Mr. Speaker, the member for Abbotsford has contributed a great deal, both in this country and this House, to the issue of sentencing and the issue of the drug debate and the lack of drug law enforcement in this country. I appreciate his question.
By the way, what is the rationale? I would like to poll the members across to see if there is some sort of consensus about why there are low sentences even though legislation may come out with maximums that sound really tough. What is really behind that? The rhetoric makes it sound tough, but when it comes to the reality of the way the courts work in our nation, will tough sentences ever be delivered? Is that what is behind this?
I go back to the days of the Trudeau era of the Liberal government and men like Warren Allmand wanting to cut the feet out from underneath sound judicial reasoning. If we want to talk about changing the sentencing program, we just have to look at that man to see what he has done in this nation, all the way from murder on down.

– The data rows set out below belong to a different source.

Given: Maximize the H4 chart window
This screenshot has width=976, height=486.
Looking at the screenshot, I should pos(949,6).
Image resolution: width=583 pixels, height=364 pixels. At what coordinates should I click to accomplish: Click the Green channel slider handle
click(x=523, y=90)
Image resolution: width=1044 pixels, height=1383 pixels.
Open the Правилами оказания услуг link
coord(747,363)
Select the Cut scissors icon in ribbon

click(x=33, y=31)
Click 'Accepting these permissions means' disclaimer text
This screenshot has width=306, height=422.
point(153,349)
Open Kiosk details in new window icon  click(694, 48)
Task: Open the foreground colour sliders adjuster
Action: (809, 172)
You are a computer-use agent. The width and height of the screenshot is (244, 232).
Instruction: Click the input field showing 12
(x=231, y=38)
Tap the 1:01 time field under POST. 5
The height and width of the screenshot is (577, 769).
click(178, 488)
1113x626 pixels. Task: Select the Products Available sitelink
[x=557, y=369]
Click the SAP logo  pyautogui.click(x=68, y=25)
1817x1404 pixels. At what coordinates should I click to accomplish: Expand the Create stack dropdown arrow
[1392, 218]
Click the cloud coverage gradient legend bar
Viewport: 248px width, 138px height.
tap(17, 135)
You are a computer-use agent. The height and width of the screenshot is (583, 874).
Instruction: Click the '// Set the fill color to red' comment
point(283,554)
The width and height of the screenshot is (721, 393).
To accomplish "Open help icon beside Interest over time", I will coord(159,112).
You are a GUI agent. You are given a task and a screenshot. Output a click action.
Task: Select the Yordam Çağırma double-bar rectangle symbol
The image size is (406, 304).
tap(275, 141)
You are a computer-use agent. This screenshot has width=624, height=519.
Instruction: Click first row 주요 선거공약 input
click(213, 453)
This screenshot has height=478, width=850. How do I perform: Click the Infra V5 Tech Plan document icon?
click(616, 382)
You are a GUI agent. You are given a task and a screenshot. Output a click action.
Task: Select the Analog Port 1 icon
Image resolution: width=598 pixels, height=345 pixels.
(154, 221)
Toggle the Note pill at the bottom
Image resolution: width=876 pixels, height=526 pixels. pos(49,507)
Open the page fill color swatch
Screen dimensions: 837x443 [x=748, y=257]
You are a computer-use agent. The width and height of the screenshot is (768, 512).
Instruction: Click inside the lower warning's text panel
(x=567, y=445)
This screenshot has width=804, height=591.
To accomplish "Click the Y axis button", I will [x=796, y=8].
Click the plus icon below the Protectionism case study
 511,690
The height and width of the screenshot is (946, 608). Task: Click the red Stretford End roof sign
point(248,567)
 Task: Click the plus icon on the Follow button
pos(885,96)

At that time capital punishment was still around. He rationalized it away. People in this country were never consulted, but he rationalized it away, saying that we could not put a man in jail for life. It is a waste of a life, he said. I think those were his words.
As a result, he threw in the faint hope clause and down came the sentencing. At that time he laid down the law and shaped the future of what this country was going to look like from the judicial and the sentencing points of view. Shame on him, for he has jeopardized the safety of so many. I think that is really the philosophical root of what we see today. Unless somebody else explains otherwise to me, that is what I believe has happened.